Thursday, September 11, 2008

Wacky Abortions

Abortion, eh? Do you thing anyone will think we’re strange for making abortion the topic of our first posts on this blog? I guess it just goes to show how wacky we are.

I remember once, on the way home from school, I said that there is no topic that the Simpsons hasn’t got a reference to. I challenged my brother to pick a subject and I’d surely find a reference to it in the Simpsons. Richo, just picking a topic off the top of his head, smiled and said “Abortion.” Um…well, since we’re going to get abortion out of the way early on we can get on with reuniting Krusty with his estranged sister-in-law.

Whenever I think of abortion (or IVF or Reese Witherspoon or blonde lawyers) I think of that scene in ‘Legally Blonde’ where they are given the hypothetical of the man who makes a donation at a sperm bank, then later wants to find out about the baby. Selma Blair’s character says something, then Legally Blonde says that unless Hypothetical Man kept track of all the sperm he’s emitted all his life why should he care about this particular sperm? I think that determining the dividing line between the seeds of life, foetus, and human being is what makes abortion such a confusing and divisive issue.

Peter Singer (the doody-o who wrote ‘Practical Ethics’, which was the text for the Philosophy class I half-took) differentiated between humans and persons. ‘Human’ refers to the species as a whole and so includes foetuses. ‘Person’ is a feeling, consciously aware human (he may have also included some animals in there, I forget), so it excludes foetuses and new-borns. Singer is a proponent of utilitarianism, so he values net happiness – some beings have higher propensities for happiness, some less. It seems like an odd place to be in, but that’s where the road led. There are people who say that under the right conditions a foetus will become a person. It could also be said that all the eggs lost during menstruation and all sperm lost in masturbation would have become foetuses, under the right conditions. (I should say here that, though the logic of Singer’s point leads me to agree that babies are not persons, I do not condone terminating pregnancies after the baby is born. I don’t think Peter does, either.)
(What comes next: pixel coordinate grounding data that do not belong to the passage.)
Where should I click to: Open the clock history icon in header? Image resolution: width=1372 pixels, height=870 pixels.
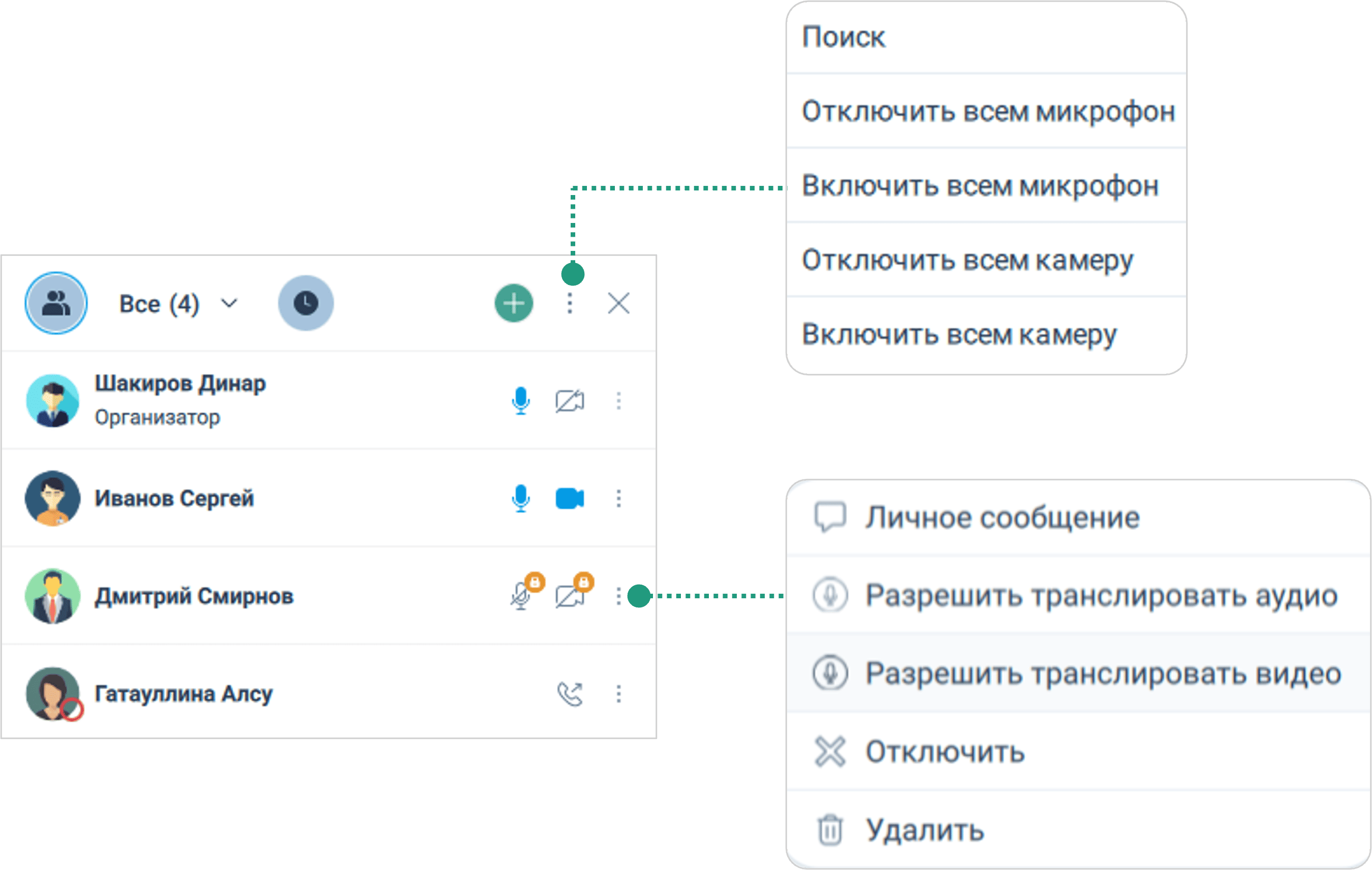[x=305, y=303]
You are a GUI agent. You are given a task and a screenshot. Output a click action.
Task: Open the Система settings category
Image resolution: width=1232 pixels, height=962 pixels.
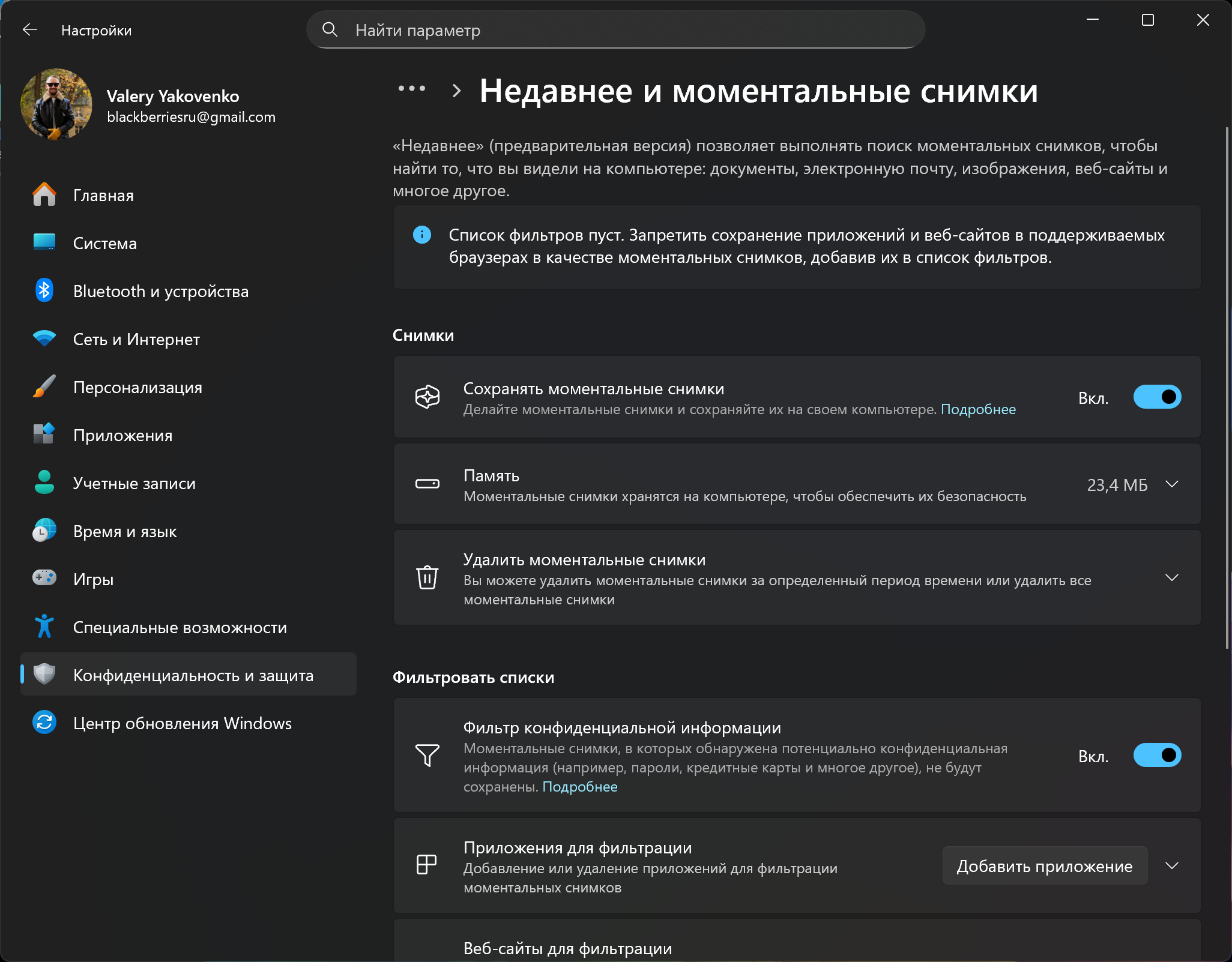click(x=105, y=244)
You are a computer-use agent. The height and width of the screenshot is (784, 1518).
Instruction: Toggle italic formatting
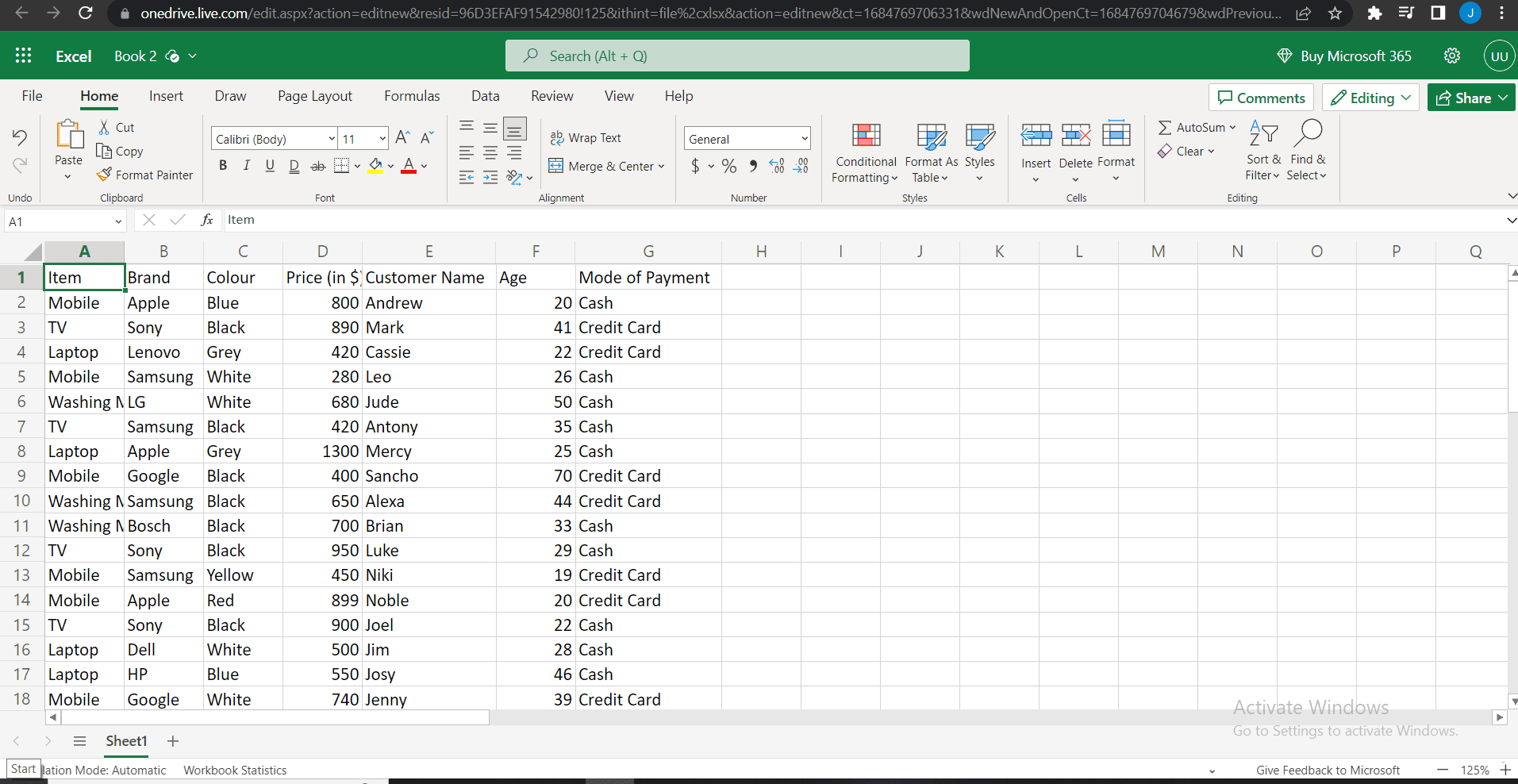(x=246, y=165)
There are two situations that I can think of at the moment where I would condone abortion, both of them are instances where the well being of the child would be affected: 1. where the child would be born with a debilitating illness or 2. where parents do not want the child.

I believe in euthanasia – not for everyone, but for people with terminal diseases and/or are in lots of pain. Focussing on quality of life over quantity is a good utilitarian perspective. I’d like to believe that it’s only people who’ve led long full lives that have them, but the truth is that children contract them as well. In most countries, if not all (it’s probably all), parents make their children’s major decisions for them up until their early to mid teens. When I drank that bottle of cough mixture, I wasn’t even thinking about going to the hospital, but my Mum decided it would be a good idea. If a child’s mere existence is going to be painful, then they are not going to have a happy life, their parents will not be happy to see them in pain – what would be the gains in happiness? The parents may be doing them a huge favour by sparing them the agony.
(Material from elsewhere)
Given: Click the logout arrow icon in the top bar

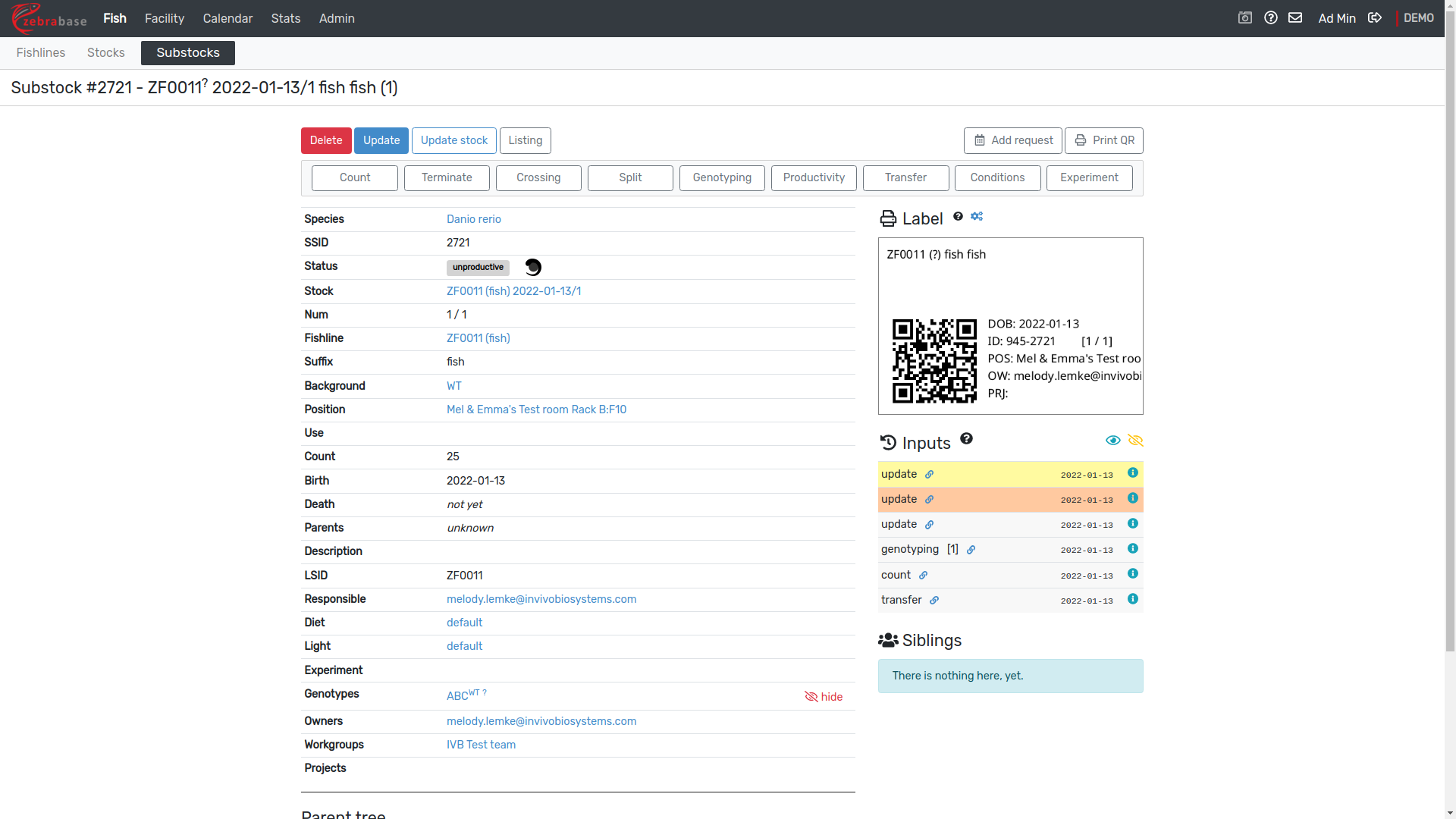Looking at the screenshot, I should [x=1375, y=18].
On the unwanted pregnancy front, I believe that a child is not going to lead a happy life if it is resented by its parents. There would be people who would change their minds about having children upon realising they (or their wife) are pregnant, and there would also be those who would change their minds after they (or their wife) gives birth. This make a hell of a grey area – people that don’t want to have the baby may be told by the people who may tell them that they will have a different perspective once they give birth. Not everyone’s perspective is going to change.

Some people say that even if people don’t want to keep their babies should just carry them to term, then put them up for adoption. As far as I know there are plenty of orphans already, at least enough for everyone who want to adopt. (Angelina Jolie joke here.)

Ultimately, it is the parents’ decision to do what they think is best for everyone in the long run. If the child would be in heaps of pain or if the child or parents would be (devastatingly) unhappy I can understand people opting for abortion. On the other hand, I can understand people deciding to have the baby because it would make them and the child happy, even if they don’t want to keep the baby, but consider adoption a positive alternative. It gets down to choice - I believe people should have the right to choose and trust they will do what is best for them.